** Begin DATASET RECORDS **

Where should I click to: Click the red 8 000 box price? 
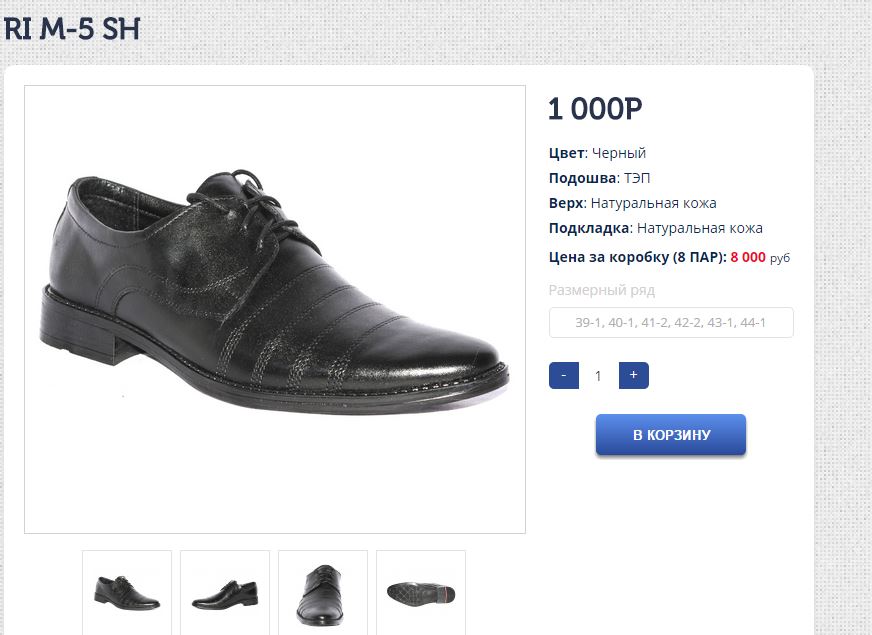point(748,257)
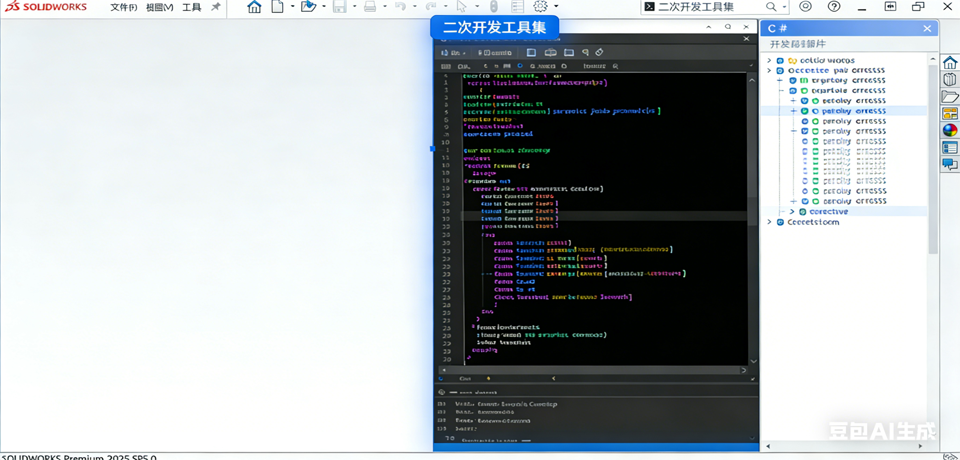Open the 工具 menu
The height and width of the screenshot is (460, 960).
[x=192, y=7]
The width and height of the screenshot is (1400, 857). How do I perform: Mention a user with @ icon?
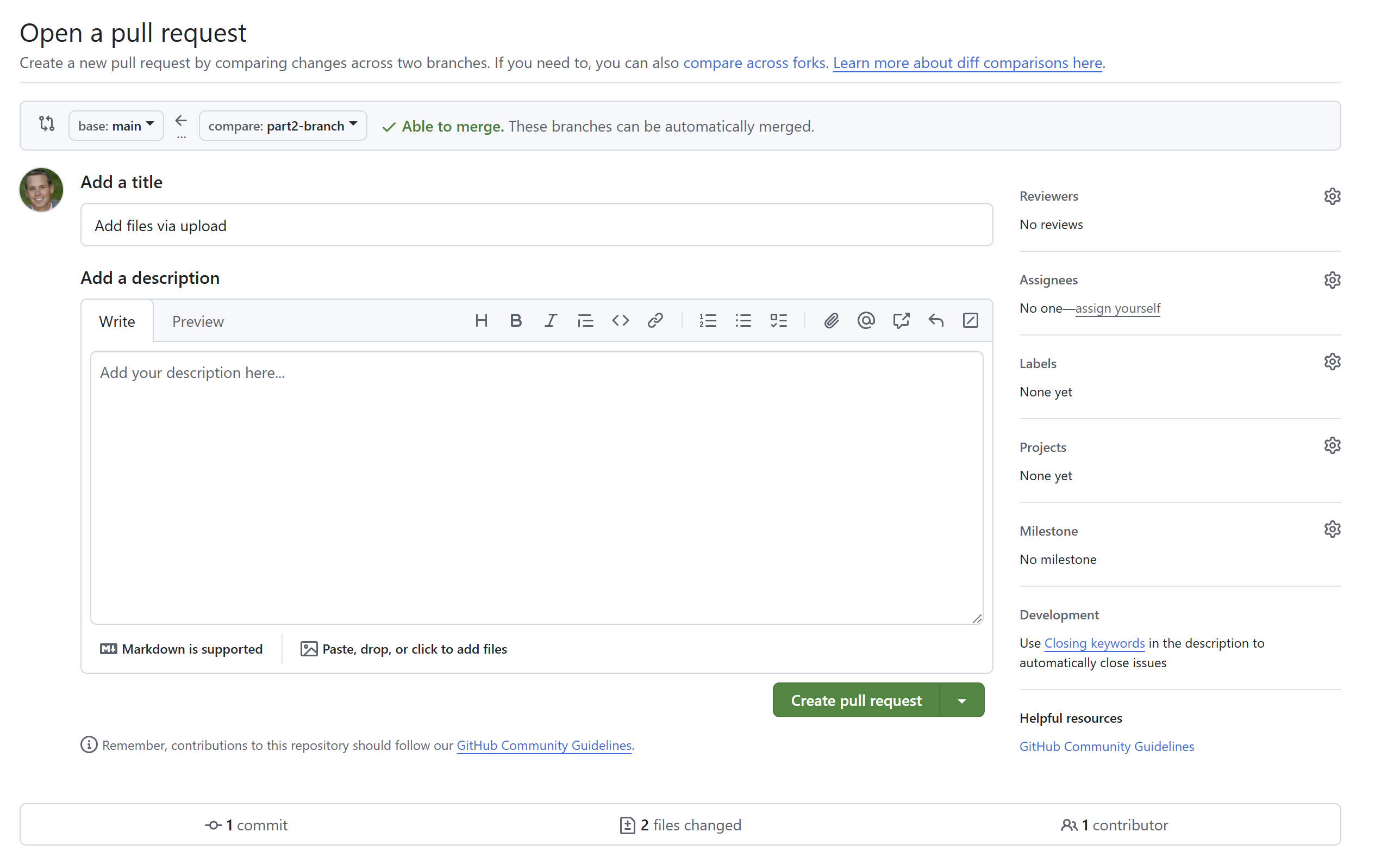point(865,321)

** End DATASET RECORDS **

- _PROMPT_: Return every line of the records above word for word, leaving out the pictures.

- _FINISHED TASK_:
Where should I click to: Click the red 8 000 box price? 
point(748,257)
Open the 工具 menu
The height and width of the screenshot is (460, 960).
[x=192, y=7]
The width and height of the screenshot is (1400, 857). How do I perform: Mention a user with @ icon?
point(865,321)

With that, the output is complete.